Purpose: This purpose of this qualitative study was to analyze APRN interview data to evaluate how prepandemic APRN practice barriers, executive orders, and the pandemic affected APRN practice in Tennessee.
Methods: Fifteen Tennessee APRNs who completed the National APRN Practice and Pandemic study also completed follow-up interviews via a HIPAA-compliant Zoom platform. Given the unprecedented circumstances associated with the COVID-19 pandemic, we conducted a qualitative descriptive study seeking descriptions and unique perspectives of Tennessee APRNs. Consistent with qualitative study design, we conducted an atheoretical study that featured interviews, purposeful sampling with maximum variation sampling, and content analysis.

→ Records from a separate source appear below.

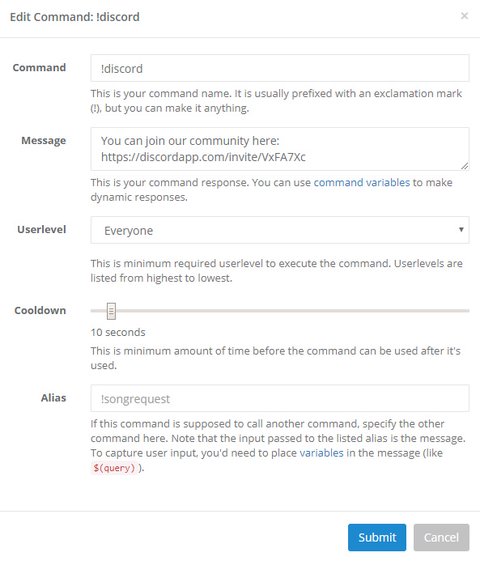Click inside the Message text area
Viewport: 480px width, 561px height.
(280, 149)
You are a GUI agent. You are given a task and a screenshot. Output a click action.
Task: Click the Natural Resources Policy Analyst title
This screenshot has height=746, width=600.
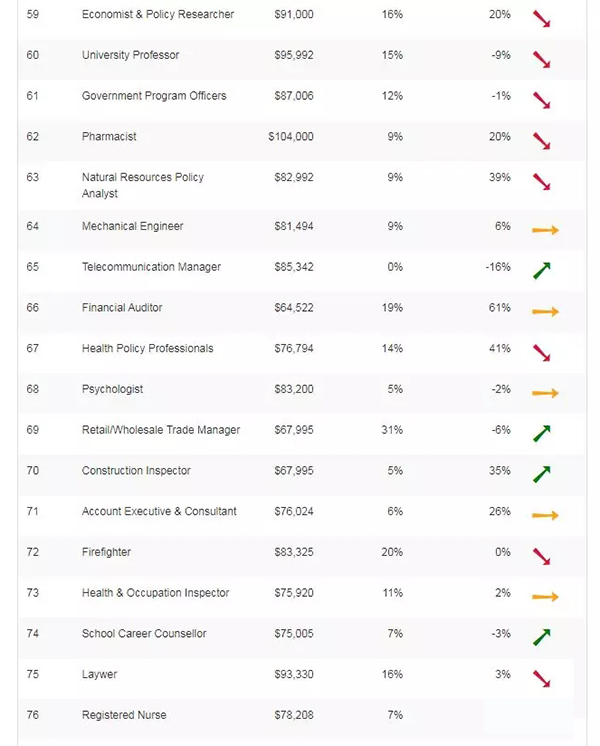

Results: The major themes were practice changes, impact of executive orders, and ongoing care barriers. The data revealed that patients, APRNs, and other health care providers were strained in new and profound ways during the pandemic. An underlying theme was Tennessee APRNs' frustration with continued regulatory and other practice barriers despite their state's health and health care disparities and under resourced health care system.
Conclusion: These findings indicate the need to improve care access and health outcomes, advocate for full practice authority for APRNs, support telehealth expansion, address transportation deficiencies, and respond to the pandemic-precipitated mental health crisis.
Keywords: COVID-19; advanced practice nursing; delivery of health care; health policy; mental health; policy.